BIOL 359: Big Data in Ecology

This Research guide includes sources and research guidance for students in BIOL 359: Big Data in Ecology

Dataset Sources: Ecology-Specific Repositories

How to Find a Data Set: a step-by-step guide

If you're not sure how or where to start looking for a dataset that you can use for your assignment, follow the steps below.

Step 1. Identify your topic of interest

First, think about what topic interests you: would you like to analyze data on sports, US presidential elections, climate change, or public health?

However, keep an open mind and keep your interests somewhat broad at this stage since it can be tricky to find a data set that includes the specific variables you are interested in. While you may have an idea for a research question at this point, it’s best to wait to finalize your research question until after you’ve identified a dataset that meets your needs. You may need to identify a broad interest, and then focus your interest as you review variables in available datasets.

Step 2. List your data requirements

Keeping your topic of interest in mind, create a data requirements checklist for your assignment to help guide your search.

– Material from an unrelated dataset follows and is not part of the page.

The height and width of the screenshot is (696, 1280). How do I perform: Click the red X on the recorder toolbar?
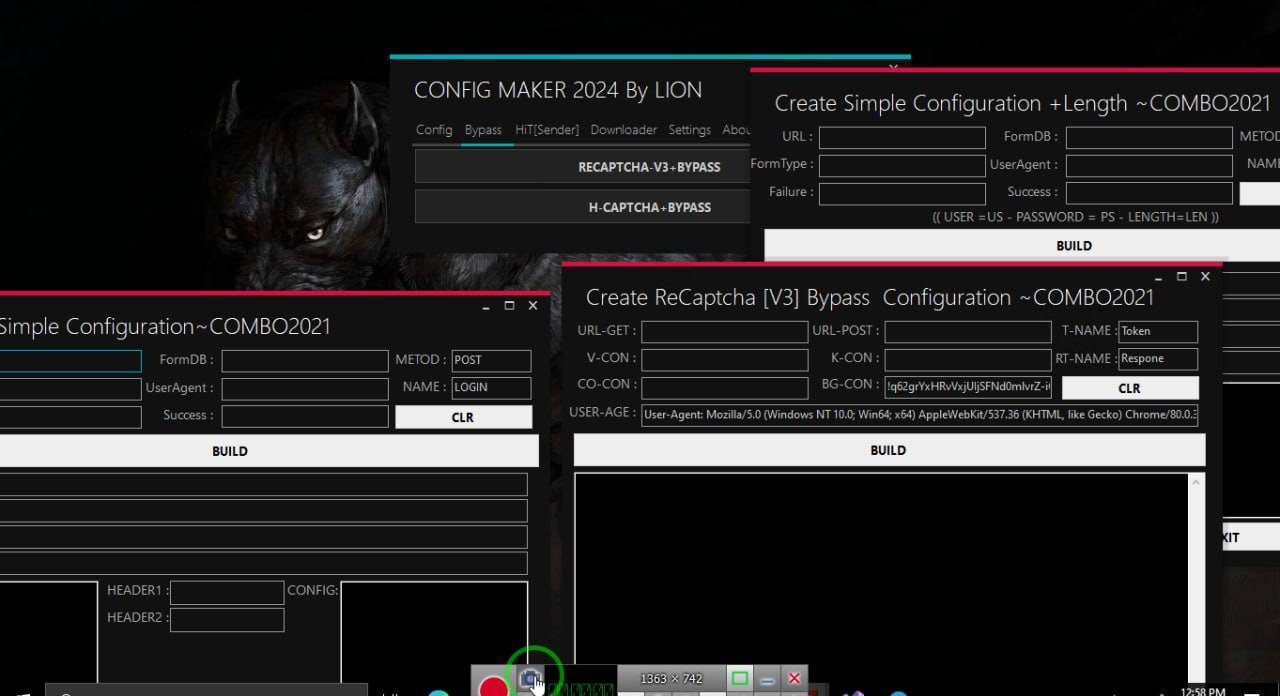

This checklist should include attributes that a dataset must have in order for you to use it to complete your assignment and other considerations you should take into account, such as minimum number of observations (rows), type of dependent (outcome) variable you need, type of independent variables you need, and your previous experience and skill with preparing data for analysis.

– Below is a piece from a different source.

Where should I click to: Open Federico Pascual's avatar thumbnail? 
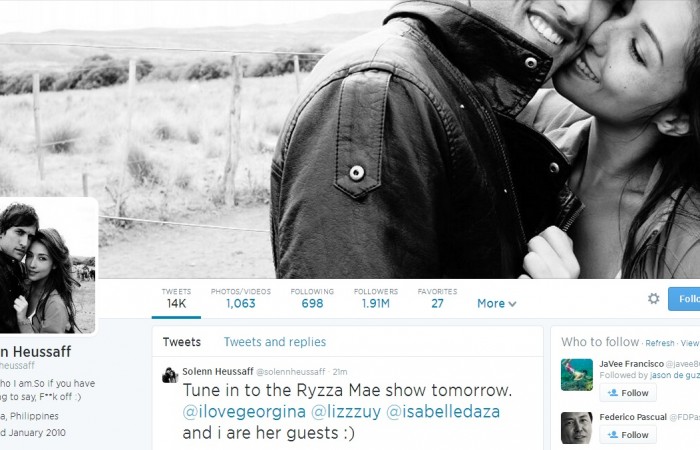(x=577, y=428)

Step 3. Search for possible datasets

Where you start your search for a dataset for your assignment will depend on your topic. There are a couple different ways you can search for a dataset on your topic that meets your data requirements.

Option 1. Search data repositories and databases. You will find a selection of sources for micro data and data sets on a variety of topics from a variety of sources in our Social Sciences Data Research Guide and our Natural Sciences Research Guide.

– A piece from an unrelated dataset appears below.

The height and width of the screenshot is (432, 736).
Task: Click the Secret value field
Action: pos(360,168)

Option 2. Search for datasets cited in articles on your topic. You can also find articles in library databases that have conducted analysis on your topic and check what dataset they used. This information is typically found in the methods section, appendix, and/or reference list.

Step 4. Evaluate possible datasets: are your data requirements met?

To find out if your data requirements are met:

  • First, review the dataset titles and consider the author and purpose the dataset was created 
     
  • Next, if a dataset seems like it might fit your requirements based on the title, author and context, take a look at the metadata, including the data dictionary, to find out more
     
  • Finally, you will need to download and explore the dataset to be sure

Note that you will probably have to review many datasets before you find one that comes close to meeting your requirements.

If you’re having trouble finding a dataset that fits your data requirements, consider trying a different search strategy, looking in other sources (i.e. different repositories or articles), revising some of your data requirements, or consulting a librarian or your instructor.

Step 5. Finalize your research question It’s best to wait to finalize your research question until after you’ve identified a dataset that meets your needs. Once you’ve found a dataset and confirmed that it meets your data requirements, go ahead and finalize your research question.

Sometimes finding a dataset that meets your needs is tricky. If you are having trouble, try these strategies to get back on track.

Can't find a data set that meets your data requirements? Try these three strategies to get back on track:

  • Change your search strategy and try other repositories.
  • Consider different variables for your research question.
  • Ask for help from your librarian or instructor.